▶ [EXTRAIT DU DOCUMENT]:

━━━━━━━━━━━━━━━━

A l’initiative de Delphine Batho, députée (PS) des Deux Sèvres et ancienne ministre de l’Ecologie, l’Assemblée nationale avait adopté lors de l’examen en première lecture du projet de loi sur la Biodiversité, cinq amendements, dont l’un qui reprenait l’idée de créer un « quatrième collège » d’usagers non économiques au sein des instances de bassin, afin de rééquilibrer leur gouvernance au profit des usagers domestiques, qui assurent plus de 90% du financement des politiques publiques, vivement critiquées par ailleurs par la Cour des comptes. Une proposition inacceptable pour le Lobby de l’eau, qui a convaincu le gouvernement de sous-amender l’amendement Batho afin de le priver de toute effectivité.

La commission de l’aménagement du territoire et du développement durable du Sénat examinait en première lecture les 7 et 8 juillet derniers le projet de loi "pour la reconquête de la biodiversité, de la nature et des paysages", adopté le 24 mars dernier par l’Assemblée nationale.

Sur les 564 amendements soumis à son examen, la commission, qui était saisie sur le fond, en a finalement adopté 225, à l’initiative de son rapporteur, Jérôme Bignon, député (LR) de la Somme, et de sénateurs de l’ensemble des groupes politiques.

Manipulation

Concernant la gouvernance de l’eau, la commission du développement durable du Sénat n’a pas supprimé les articles introduits par Delphine Batho à l’Assemblée nationale mais les a insidieusement modifiés, à l’initiative du gouvernement, ou plutôt de la Direction de l’eau (DEB) du ministère de l’Ecologie, (ce qu’il en reste), qui a obtenu sans peine l’aval de Ségolène Royal.

Alors que Delphine Batho proposait de diviser en deux le collège actuel des « usagers » (40%) dans les comités de bassin, pour y assurer une meilleure représentation des usagers domestiques et des associations environnementales (20%) par rapport aux usagers économiques (20%), la DEB, suivie par le rapporteur de la commission sénatoriale maintient un collège unique de 40%.

C’est ici qu’intervient la manipulation, fomentée dans un rapport fantoche du Comité national de l’eau dès 2013, qui avait fait scandale lors de la séance du 18 décembre 2013 du CNE, et est à l’origine d’un recours toujours pendant devant le Tribunal administratif de Paris.

Proposition qui a d’ailleurs déjà entraîné une réforme par décret de la composition du collège dit des « usagers » au printemps 2014, ce que tout le monde feint d’oublier, pseudo-réforme en trompe l’œil que reprend à l’identique l’amendement que la Direction de l’eau a fait avaliser par Jérôme Bignon, député (LR) de la Somme, et rapporteur de la Commission du développement durable au Sénat.

━━━━━━━━━━━━━━━━

▶ [CONSIGNES]:
a - Relevez toutes les personnes désignées par leur nom dans l'extrait sur la gouvernance de l'eau.
b - Poursuivez l'extrait sur la gouvernance de l'eau à partir de sa dernière phrase.
Les items qui suivent n'ont aucun lien avec l'extrait sur la gouvernance de l'eau.

[Enregistrements contenus dans un jeu de données]
━━━━━━━━━━━━━━━━

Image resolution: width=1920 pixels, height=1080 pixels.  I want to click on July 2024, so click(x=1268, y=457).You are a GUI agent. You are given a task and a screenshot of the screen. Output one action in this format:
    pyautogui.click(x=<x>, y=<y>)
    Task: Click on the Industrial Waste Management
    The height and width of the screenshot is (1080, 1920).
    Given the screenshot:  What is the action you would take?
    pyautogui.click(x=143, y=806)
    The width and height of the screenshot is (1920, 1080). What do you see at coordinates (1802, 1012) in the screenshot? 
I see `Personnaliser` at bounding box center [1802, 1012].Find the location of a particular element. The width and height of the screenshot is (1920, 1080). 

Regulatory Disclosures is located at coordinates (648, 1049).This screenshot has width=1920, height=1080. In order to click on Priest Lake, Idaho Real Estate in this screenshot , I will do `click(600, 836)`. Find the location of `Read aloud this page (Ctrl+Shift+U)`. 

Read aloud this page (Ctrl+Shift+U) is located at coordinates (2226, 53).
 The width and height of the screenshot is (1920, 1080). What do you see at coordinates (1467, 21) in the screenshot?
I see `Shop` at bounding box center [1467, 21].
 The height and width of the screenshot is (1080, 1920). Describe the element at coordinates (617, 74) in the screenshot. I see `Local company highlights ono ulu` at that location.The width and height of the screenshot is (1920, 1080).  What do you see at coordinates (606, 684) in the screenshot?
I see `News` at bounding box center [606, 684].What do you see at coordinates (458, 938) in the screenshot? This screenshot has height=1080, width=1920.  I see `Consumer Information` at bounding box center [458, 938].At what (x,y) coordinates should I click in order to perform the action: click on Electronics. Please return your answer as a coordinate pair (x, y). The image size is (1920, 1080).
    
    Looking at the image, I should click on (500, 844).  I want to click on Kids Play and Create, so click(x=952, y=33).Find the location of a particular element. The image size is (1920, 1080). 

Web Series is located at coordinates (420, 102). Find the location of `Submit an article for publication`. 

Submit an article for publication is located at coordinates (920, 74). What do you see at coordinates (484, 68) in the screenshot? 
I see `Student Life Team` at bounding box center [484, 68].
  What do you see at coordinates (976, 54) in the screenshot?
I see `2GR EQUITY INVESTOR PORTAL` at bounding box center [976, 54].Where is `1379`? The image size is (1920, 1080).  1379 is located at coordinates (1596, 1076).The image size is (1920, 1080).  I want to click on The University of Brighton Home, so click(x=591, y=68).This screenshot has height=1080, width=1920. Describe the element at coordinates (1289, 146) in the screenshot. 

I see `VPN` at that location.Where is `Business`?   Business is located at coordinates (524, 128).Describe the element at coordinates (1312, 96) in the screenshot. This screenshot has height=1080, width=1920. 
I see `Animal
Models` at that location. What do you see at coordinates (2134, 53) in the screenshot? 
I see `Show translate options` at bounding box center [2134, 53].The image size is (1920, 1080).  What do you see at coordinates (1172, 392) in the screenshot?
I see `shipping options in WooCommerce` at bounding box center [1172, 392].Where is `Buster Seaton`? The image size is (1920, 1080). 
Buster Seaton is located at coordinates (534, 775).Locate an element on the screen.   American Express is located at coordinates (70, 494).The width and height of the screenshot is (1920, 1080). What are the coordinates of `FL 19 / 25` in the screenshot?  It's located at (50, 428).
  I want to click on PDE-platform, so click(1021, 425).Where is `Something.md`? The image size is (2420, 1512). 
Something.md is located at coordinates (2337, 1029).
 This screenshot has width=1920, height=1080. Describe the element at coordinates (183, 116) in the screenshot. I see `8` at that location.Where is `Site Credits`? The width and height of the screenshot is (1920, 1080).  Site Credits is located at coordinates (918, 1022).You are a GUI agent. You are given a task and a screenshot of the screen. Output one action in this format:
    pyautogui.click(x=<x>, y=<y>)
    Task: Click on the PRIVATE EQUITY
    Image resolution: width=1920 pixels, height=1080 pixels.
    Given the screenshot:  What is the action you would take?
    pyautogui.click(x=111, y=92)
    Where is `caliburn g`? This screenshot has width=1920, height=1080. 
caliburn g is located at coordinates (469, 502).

━━━━━━━━━━━━━━━━

▶ [RÉPONSES CI-DESSOUS]:
a - Delphine Batho, Jérôme Bignon, Ségolène Royal

b -
De quoi s’agit-il ?

Le nouveau collège des usagers "est composé de trois sous-collèges, comprenant chacun des représentants respectivement des usagers non professionnels, des usagers professionnels des secteurs de l’agriculture, de la pêche, de l’aquaculture, de la batellerie et du tourisme et des usagers professionnels du secteur industriel et de l’artisanat".

Autrement dit les délégués représentant les associations de consommateurs et de défense de l’environnement ne se voient pas accorder la moitié des sièges des usagers – comme le préconisait l’amendement Batho), dans le collège qui représente 40% des délégués (contre 20% pour l’Etat et 40% pour les collectivités locales), mais se retrouvent en réalité noyés dans l’un des trois sous-collèges (à priori 33% de 40%) au sein duquel leur nombre et leur représentativité va encore être affaiblie puisque l’on va aussi faire siéger dans ce soi-disant sous-collège des usagers non domestiques des représentants déguisés de l’agriculture, de l’industrie ou de la pêche, qui siègent pourtant officiellement dans les deux autres sous-collèges.

Comment ? En les y désignant, non en tant que représentant des industriels, des agriculteurs ou des pêcheurs, mais avec leur autre casquette de membre du CESER, ou d’autres institutions diverses et variées…
La manœuvre est grossière, mais puisque la maison brûle, tout le monde regarde ailleurs…

Par ailleurs chacun des sous-collèges "élit un vice-président en son sein". Autant dire que dans cette configuration il n’est aucunement assuré que ce soit un véritable représentant d’une association de consommateurs ou de défense de l’environnement qui sera élu vice-président…

Quant à la prévention des conflits d’intérêts chez les membres du conseil d’administration des agences de l’eau, autre amendement Batho, elle est renvoyée à un décret sur les "règles de déontologie" qu’ils devront respecter… On peut toujours rêver.

Dans une touchante unanimité droite-gauche, l’instant d’égarement qui avait conduit à l’adoption par l’Assemblée nationale en première lecture des amendements Batho est donc réparé.

« Tout est pardonné »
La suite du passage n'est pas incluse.